The Conference Board reported its Leading Economic Index decreased four-tenths of a percent to 105.8 in July. A separate measure of current conditions increased. A measure of past conditions remained unchanged.
The Leading Economic Index fell 4 percent over the past six months and has declined for 16 months. That’s the longest streak since 2007 and 2008, a period leading up to the Great Recession.
Justyna Zabinska-La Monica, senior manager of business cycle indicators for the Conference Board, said the index suggests economic activity is likely to slow and descend into a mild contraction in the months ahead. The Conference Board forecasts a short and shallow recession in the fourth quarter of 2023 to first quarter of 2024.
However, the Coincident Economic Index indicates current conditions remain favorable, she said.
Gross domestic product, the broad measure of goods and services produced in the U.S., grew at an annual rate of 2.4 percent in the second quarter.
For July, five of 10 indicators of the Leading Economic Index retreated, including consumer expectations for business conditions, interest rate spread, leading credit and new orders indexes and weekly manufacturing hours. New orders for capital goods and stock prices increased. A decreased in claims for unemployment benefits also bolstered the index. Building permits and new orders for consumer goods held steady.

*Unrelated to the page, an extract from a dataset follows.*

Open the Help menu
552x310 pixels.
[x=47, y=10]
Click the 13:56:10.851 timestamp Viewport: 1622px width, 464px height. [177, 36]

The Coincident Economic Index rose four-tenths of a percent to 110.5. The index increased seven-tenths of a percent over the past six months.
For July, all four indicators of the index advanced — industrial production, nonfarm payrolls, personal income and sales.
The Lagging Economic Index remained unchanged at 118.3. The index slipped a tenth of a percent over the past three months.
For June, four of seven indicators of the index rose, including the average prime rate charged by banks, consumer credit and inventories. A decrease in the duration of unemployment also bolstered the index. The cost of labor and services retreated as did commercial and industrial financing.